Mako is affronted by his willingness to cheat, but before she can do any moralising, a waiter shows up. There’s a great joke as Makoto orders a large curry and rice without thinking, then hastily orders the far more delicate “milk tea” instead.
Too bad the waiter is Zoisite, who proceeds to wreck the cafe. Crane Game Joe is apparently a massive, massive cowardly dick and crawls away. Usagi challenges him on this (only she would pick this moment), and Joe stammers that he doesn’t even like big girls anyway.
THE CAD. Poor Mako-chan. After she defended him and everything.

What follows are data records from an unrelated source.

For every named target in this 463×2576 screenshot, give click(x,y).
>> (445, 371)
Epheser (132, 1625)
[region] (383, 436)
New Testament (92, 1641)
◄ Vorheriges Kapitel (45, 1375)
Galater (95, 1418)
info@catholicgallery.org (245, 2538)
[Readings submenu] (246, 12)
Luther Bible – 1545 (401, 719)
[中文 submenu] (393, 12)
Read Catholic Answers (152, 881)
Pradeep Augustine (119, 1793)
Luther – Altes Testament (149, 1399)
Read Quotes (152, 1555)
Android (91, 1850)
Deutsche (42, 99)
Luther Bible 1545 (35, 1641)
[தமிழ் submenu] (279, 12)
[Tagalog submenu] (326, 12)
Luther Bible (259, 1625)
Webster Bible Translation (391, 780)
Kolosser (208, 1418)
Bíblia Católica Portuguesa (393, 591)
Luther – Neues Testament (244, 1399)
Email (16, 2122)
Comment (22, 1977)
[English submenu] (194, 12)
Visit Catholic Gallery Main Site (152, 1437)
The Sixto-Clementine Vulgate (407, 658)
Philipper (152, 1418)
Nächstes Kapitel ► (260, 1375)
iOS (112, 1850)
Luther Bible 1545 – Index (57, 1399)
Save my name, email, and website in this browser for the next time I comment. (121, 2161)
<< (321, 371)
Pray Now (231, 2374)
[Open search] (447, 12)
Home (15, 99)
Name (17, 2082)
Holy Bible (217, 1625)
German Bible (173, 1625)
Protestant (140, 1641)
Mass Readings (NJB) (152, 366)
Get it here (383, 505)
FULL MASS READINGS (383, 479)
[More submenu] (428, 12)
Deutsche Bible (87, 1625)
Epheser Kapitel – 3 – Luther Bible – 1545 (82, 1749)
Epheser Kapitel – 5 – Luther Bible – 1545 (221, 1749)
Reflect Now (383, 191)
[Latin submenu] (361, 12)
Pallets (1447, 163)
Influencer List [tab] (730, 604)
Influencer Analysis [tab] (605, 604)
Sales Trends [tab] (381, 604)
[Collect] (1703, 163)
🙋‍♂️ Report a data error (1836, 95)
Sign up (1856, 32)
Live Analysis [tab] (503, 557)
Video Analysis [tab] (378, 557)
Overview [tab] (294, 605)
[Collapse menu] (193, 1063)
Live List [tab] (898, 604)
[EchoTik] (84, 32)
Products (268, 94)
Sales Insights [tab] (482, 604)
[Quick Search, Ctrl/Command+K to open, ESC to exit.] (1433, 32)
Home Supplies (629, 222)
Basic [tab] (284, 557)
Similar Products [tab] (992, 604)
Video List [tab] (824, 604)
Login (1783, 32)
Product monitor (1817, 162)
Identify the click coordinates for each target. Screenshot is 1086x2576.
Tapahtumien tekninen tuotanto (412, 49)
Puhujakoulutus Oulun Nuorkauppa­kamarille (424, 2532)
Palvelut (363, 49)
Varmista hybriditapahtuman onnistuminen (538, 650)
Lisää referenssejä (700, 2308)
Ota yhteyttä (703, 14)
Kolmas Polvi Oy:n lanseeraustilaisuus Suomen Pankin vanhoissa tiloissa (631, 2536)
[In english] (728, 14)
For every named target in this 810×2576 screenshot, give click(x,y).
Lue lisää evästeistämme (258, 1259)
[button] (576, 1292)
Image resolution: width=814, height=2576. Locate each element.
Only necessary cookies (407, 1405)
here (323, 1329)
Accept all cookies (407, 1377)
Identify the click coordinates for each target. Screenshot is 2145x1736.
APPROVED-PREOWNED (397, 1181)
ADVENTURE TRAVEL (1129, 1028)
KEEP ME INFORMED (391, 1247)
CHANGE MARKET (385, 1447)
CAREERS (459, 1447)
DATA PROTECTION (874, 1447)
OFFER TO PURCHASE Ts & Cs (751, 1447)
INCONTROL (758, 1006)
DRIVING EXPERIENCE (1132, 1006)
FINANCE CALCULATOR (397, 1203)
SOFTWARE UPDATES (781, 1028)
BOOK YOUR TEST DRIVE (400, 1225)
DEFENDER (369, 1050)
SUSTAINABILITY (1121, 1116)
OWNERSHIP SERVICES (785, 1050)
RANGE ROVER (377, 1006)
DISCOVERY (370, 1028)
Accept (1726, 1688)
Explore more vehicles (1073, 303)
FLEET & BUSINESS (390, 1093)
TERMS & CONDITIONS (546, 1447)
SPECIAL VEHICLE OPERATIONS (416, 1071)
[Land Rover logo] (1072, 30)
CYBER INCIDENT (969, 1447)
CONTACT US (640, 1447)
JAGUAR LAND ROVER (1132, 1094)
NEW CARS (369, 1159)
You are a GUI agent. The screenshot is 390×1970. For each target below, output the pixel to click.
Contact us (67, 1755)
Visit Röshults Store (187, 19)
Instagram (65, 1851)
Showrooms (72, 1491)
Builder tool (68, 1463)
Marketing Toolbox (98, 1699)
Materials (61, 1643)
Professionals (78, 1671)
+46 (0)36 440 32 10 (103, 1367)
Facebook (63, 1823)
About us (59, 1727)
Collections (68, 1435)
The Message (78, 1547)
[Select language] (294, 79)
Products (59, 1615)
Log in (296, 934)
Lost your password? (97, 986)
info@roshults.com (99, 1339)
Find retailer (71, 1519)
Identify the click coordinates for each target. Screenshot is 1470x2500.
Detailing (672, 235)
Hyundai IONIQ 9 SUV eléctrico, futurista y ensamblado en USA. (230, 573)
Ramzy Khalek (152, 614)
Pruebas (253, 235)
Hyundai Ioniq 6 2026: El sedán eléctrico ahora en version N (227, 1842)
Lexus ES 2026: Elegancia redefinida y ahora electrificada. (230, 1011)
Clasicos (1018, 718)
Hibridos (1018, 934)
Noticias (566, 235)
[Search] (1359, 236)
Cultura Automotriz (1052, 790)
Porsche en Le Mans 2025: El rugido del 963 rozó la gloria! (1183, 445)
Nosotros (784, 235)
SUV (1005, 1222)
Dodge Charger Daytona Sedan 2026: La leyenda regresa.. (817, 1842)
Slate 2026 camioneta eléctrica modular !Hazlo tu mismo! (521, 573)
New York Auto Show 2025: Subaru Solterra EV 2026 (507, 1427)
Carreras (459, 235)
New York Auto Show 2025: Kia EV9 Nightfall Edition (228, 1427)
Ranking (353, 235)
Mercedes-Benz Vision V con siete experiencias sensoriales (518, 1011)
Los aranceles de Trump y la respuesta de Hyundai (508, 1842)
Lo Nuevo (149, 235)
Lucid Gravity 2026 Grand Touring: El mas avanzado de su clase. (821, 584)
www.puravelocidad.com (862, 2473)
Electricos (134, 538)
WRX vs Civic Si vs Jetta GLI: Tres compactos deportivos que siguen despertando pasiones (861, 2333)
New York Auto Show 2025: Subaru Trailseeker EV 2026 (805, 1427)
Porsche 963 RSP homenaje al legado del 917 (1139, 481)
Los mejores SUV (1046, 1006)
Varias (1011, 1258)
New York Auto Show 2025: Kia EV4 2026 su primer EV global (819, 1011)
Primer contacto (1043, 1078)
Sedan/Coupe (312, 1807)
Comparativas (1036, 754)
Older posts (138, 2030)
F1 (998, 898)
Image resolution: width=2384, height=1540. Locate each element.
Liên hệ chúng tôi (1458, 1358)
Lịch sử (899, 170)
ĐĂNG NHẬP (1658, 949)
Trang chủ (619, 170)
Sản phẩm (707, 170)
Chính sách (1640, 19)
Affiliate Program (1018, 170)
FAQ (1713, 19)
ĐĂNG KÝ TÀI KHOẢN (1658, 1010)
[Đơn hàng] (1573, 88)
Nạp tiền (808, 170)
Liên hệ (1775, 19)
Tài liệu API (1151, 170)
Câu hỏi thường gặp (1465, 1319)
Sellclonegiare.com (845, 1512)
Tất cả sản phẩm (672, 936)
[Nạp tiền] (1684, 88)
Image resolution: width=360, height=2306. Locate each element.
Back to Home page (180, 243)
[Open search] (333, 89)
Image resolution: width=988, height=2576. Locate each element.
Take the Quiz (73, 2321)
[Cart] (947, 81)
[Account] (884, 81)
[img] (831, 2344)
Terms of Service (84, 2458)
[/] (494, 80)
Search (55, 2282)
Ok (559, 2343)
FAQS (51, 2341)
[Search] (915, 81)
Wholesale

Joe can piss off.
Of course, whereas the typically stereotypical girly thing to do would be to cry, that’s not Makoto’s style. She chases after Zoisite and Joe, but whether to defend or murder Joe, I couldn’t say.
GO GET ‘EM, MAKO.
Zoisite has now successfully removed the Rainbow Crystal from Joe in the middle of a park (it’s always a park in Sailor Moon) by the time Makoto turns up. Sailor Moon jumps in, and Makoto actually recognises her – apparently SM’s fame is growing!
There’s a great exchange between Zoisite and Sailor Moon here;
“You’re a little late Sailor Mo-”
“WHO THE HELL ARE YOU!?”
Her complete lack of class is amazing.
Zoisite disappears in his usual cloud of pink petals (he’s gay if you haven’t got that by now), leaving Crane Game Joe to transform into a monster! This is new! What diabolical and hideous form will Joe take on?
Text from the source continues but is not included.